A man of honor “keeps secrets” and does not open his ear to receive them unnecessarily. “Honor is wiser than the world” says Manning, and respects men of all stations especially taking care of the poor and those of low esteem. Remember St. Thomas More’s rejoinder to his Irish servant Matthew whom he had to let go with all his servants? More said to him, “I will miss you Matthew.” And Matthew tossed it off as just words with a joke. And St. Thomas just said, forcefully, and again, “I WILL MISS YOU MATTHEW”
Honor treats all man as “kings’ sons.” I am reminded of Father Feeney’s poem “On Courtesy”.
The honorable man is “impatient with equivocations, ambiguities” Is he not like Nathaniel “no guile”? “No false tone!” as Doctor Pieper would say.
Finally, when you write about what honour is and not only what it does, the cardinal is sublime, as you are too. I was so glad you ended with the cardinal virtues and wrote so well about fortitude and how all the other three cardinal virtues coincide with it and amplify it.

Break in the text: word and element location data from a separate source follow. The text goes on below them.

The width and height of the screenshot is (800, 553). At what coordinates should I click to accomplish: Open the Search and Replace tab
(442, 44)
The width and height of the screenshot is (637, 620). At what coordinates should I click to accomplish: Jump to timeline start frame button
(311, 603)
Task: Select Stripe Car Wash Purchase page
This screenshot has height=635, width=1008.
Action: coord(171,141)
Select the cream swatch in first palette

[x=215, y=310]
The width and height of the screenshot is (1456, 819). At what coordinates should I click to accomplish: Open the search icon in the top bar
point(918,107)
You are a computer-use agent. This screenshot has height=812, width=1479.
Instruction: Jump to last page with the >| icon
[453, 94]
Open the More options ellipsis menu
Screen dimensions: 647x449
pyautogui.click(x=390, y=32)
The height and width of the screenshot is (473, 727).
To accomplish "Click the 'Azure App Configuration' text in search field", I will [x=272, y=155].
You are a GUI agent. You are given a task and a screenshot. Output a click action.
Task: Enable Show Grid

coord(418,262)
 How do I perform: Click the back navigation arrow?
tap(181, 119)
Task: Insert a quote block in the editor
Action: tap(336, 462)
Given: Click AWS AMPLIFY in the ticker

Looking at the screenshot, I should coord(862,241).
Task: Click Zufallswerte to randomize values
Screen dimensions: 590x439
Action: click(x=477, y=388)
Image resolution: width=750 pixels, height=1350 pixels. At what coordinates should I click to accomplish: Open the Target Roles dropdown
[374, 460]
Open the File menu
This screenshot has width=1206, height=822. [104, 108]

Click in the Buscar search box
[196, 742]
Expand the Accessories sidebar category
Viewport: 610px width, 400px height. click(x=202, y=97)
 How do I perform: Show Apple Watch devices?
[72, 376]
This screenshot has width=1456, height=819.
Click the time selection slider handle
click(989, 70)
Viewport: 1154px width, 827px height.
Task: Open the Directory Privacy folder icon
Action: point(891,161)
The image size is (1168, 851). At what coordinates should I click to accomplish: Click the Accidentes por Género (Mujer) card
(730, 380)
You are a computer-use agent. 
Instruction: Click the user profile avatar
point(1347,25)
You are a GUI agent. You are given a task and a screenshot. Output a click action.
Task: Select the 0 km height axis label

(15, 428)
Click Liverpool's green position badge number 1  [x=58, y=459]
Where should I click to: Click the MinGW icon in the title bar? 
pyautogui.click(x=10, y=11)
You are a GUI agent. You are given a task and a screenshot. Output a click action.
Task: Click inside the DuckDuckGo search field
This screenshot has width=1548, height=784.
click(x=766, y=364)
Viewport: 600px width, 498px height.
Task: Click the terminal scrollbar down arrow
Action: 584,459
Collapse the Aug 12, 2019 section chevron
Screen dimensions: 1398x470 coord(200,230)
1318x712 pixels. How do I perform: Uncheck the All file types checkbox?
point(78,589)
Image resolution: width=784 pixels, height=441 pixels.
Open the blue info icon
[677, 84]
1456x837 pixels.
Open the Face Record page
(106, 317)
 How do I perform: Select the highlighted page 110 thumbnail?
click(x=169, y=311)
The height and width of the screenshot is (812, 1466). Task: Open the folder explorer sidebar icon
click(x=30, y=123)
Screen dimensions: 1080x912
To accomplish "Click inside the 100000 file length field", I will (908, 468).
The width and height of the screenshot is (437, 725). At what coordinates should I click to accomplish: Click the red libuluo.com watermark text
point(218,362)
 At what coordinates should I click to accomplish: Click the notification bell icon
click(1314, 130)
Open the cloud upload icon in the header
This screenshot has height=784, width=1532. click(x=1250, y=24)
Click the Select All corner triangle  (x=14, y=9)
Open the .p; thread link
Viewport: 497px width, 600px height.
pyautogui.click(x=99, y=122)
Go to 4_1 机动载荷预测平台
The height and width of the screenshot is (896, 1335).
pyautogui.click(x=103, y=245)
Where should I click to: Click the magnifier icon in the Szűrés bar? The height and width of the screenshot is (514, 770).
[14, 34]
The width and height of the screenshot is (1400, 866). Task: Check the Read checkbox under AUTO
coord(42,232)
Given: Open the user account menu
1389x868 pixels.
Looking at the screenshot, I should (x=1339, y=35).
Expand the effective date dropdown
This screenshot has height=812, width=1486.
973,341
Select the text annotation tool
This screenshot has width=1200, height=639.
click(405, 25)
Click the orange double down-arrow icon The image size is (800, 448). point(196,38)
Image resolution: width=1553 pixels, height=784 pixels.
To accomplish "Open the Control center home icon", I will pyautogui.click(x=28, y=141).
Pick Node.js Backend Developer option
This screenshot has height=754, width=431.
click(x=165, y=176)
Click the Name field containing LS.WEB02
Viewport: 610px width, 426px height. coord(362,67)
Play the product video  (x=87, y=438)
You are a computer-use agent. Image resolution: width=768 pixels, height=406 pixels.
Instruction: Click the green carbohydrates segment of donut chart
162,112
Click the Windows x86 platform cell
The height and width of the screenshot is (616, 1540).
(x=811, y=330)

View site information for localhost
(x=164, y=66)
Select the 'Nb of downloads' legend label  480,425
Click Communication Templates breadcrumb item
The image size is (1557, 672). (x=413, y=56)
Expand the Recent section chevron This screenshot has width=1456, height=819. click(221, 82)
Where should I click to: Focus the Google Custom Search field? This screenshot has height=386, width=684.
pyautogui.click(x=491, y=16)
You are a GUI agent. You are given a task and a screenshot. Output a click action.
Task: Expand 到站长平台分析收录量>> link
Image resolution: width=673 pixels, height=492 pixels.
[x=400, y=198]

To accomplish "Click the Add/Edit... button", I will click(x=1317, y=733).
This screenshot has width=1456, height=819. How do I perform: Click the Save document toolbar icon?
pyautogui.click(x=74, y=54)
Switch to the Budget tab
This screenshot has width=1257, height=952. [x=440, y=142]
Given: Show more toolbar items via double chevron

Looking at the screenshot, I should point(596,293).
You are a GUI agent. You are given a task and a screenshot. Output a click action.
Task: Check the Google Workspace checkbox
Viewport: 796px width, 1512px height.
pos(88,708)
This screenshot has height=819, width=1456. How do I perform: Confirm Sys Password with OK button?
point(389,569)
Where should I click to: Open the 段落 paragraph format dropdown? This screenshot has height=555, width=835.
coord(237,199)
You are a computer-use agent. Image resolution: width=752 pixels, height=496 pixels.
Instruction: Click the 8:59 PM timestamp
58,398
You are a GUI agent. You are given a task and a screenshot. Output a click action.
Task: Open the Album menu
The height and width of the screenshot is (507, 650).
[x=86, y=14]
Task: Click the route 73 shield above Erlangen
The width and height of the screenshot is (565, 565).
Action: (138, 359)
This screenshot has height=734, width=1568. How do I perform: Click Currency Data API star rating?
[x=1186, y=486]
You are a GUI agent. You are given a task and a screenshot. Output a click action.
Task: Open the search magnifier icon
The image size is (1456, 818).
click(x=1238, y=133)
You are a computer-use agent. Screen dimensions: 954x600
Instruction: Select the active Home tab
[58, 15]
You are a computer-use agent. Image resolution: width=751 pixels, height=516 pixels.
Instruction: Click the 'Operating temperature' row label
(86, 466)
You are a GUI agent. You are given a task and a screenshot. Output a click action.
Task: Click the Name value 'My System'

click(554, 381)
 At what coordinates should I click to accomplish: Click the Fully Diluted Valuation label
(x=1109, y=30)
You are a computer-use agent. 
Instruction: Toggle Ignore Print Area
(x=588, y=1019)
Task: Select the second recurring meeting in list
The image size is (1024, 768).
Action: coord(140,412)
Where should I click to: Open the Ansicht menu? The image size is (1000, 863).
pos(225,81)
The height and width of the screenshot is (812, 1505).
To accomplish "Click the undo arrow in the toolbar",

“It would seem, then”, Manning writes, “that honour is the perfection of the virtues of the natural order, as charity is the perfection of the virtues of the supernatural order” And so much more. I hope you send it to Tony Fraser’s family.
I have to run now. Thank you so much. Would that the cadets at West Point could savor such an essay like this. Duty, Honor, and Country. And Honor first.